Nur noch wenige Wochen bis zu den Präsidentschafts- und Parlamentswahlen verbleibend, spürt man bei den Menschen in Uruguay eine Art Aufbruchstimmung. Zum ersten Mal ist in dem Land, das man in Blütezeiten die Schweiz Lateinamerikas nannte, nach Jahren der Misswirtschaft, des Verfalls und sozialen Niedergangs, der Sieg eines linken Wahlbündnisses  in greifbare Nähe gerückt, geformt aus 12 Parteien und nationalen politischen Bewegungen, Nach letzten Erhebungen rechnet die Frente Amplio mit 47% bis 51% der Stimmen bei den am 31. Oktober 2004 stattfindenden Wahlen.

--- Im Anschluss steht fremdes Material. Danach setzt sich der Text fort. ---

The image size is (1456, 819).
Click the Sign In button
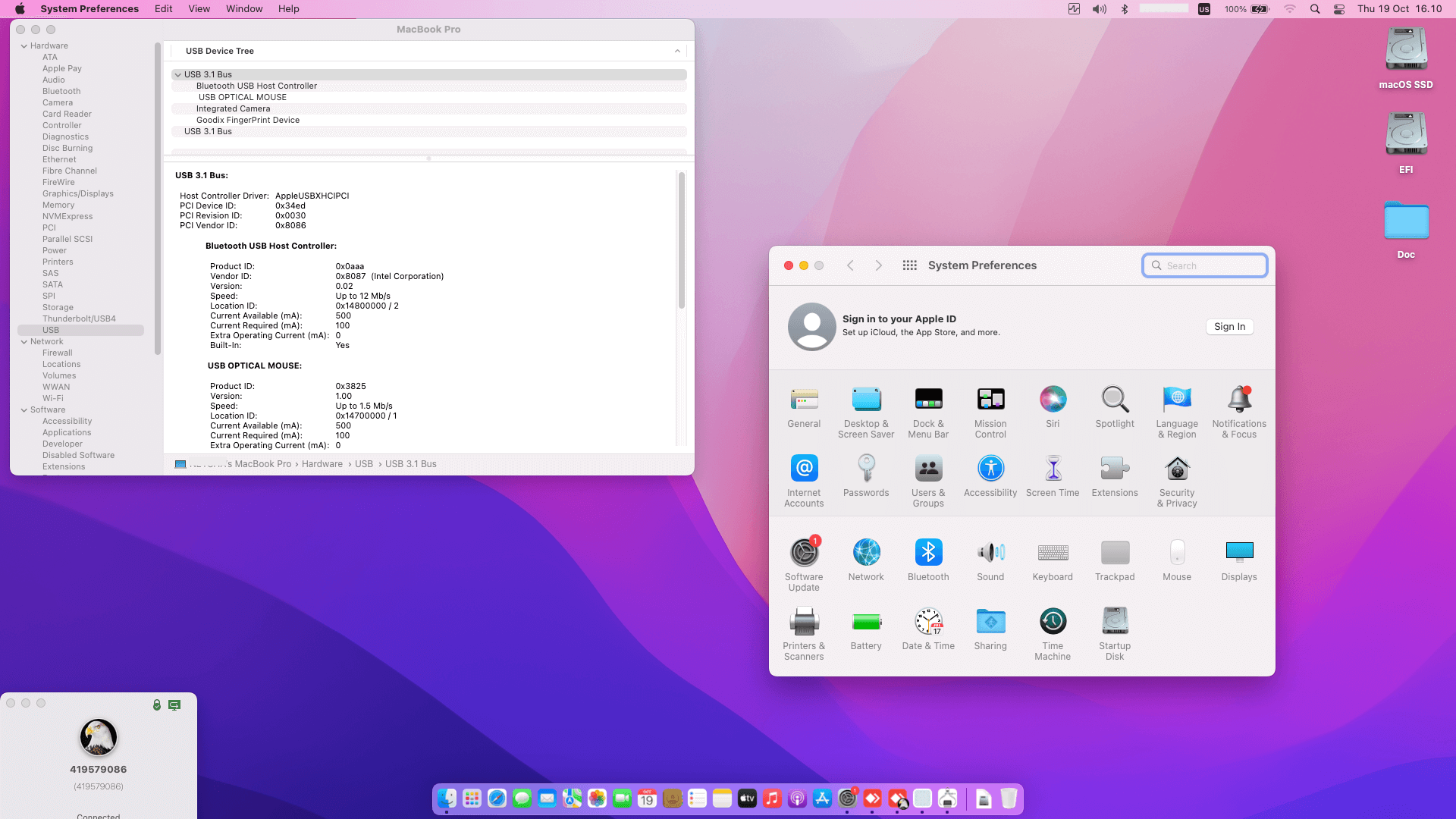click(x=1228, y=327)
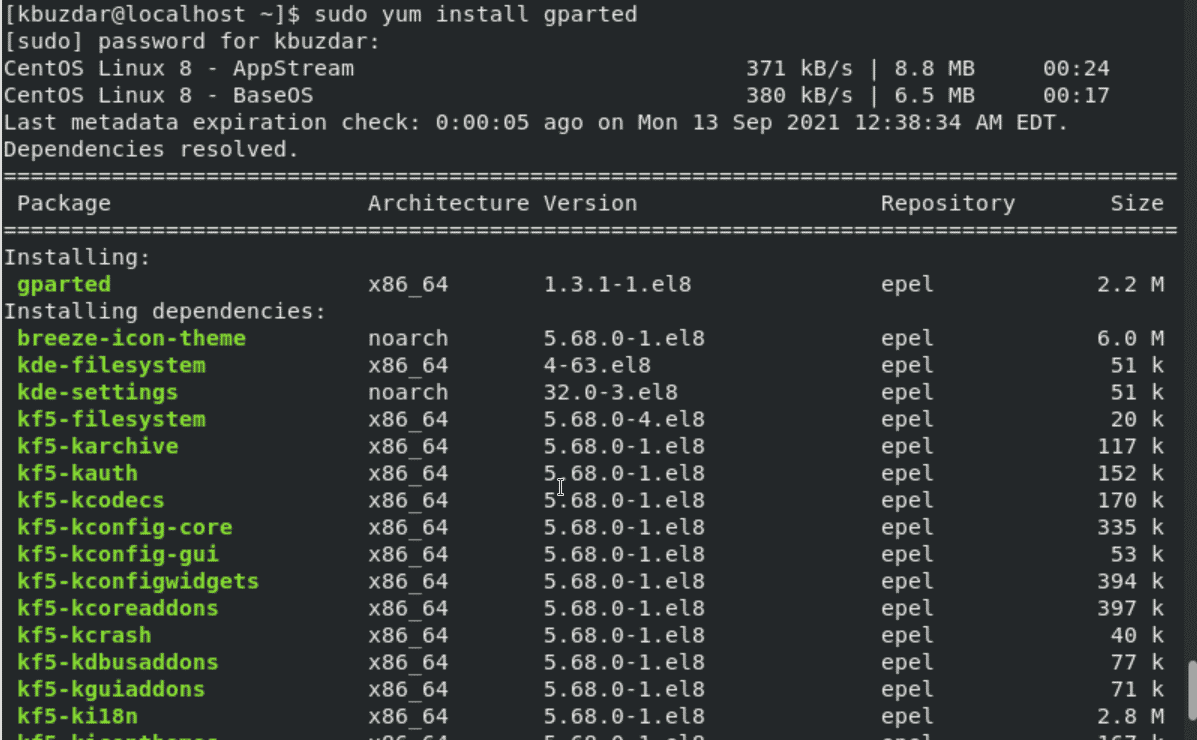Click the breeze-icon-theme package entry
The width and height of the screenshot is (1197, 740).
point(131,338)
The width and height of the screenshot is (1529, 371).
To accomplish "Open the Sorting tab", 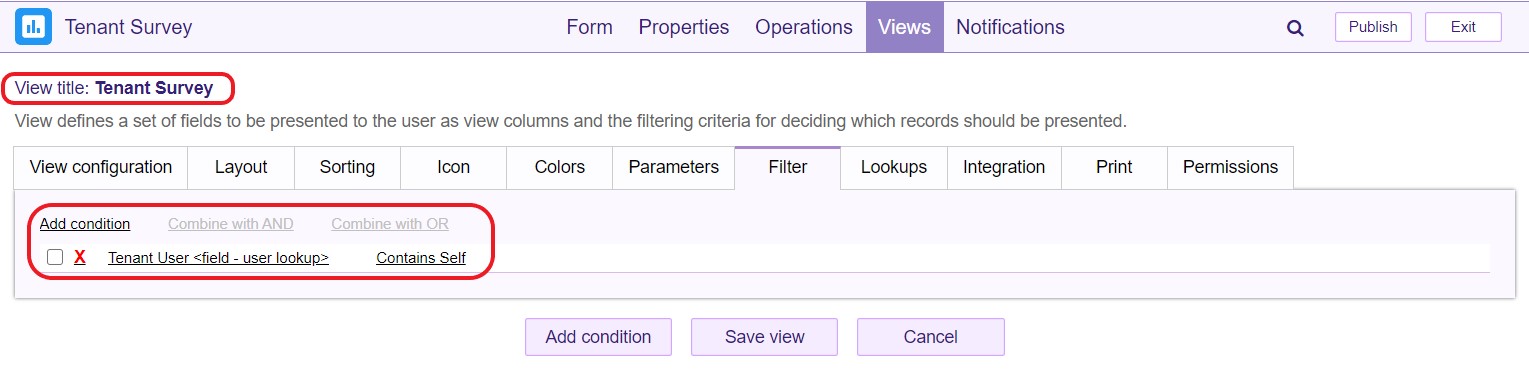I will click(x=347, y=167).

Damit würde erstmals in Lateinamerika ein in dieser politischen Breite bisher nicht gekanntes Linksbündnis in Regierungsverantwortung kommen.

Die Basis dafür wurde schon Ende der 60er Jahre gelegt, noch vor Errichtung der Militärdiktatur (1973 – 1984), nachdem die gewerkschaftliche Einheit im Land geschaffen worden war. In den verschiedenen Parteien und Bewegungen Uruguays fanden sich immer wieder politische Kräfte, die für ein Zusammengehen der Linken eintraten. Besonders auch die Kommunisten unter Führung Rodnay Arismendis wirkten für die Herstellung der Einheit der Linken. Heute, so erklären führende Repräsentanten der „Frente Amplio“, habe diese historisch gewachsene linke Einheit, eine noch breitere Dimension erreicht als noch vor einem Jahr. Das treffe insbesondere auf die stärkere Zusammenarbeit mit den sozialen Organisationen und Basisbewegungen zu. Die „Frente Amplio“ verstehe sich als ein politischer Raum für alle linken Kräfte im Lande und biete mit den in jüngster Zeit gebildeten „encuentros progresistas“ eine neue organisatorische Plattform für dieses gewachsene Linksbündnis.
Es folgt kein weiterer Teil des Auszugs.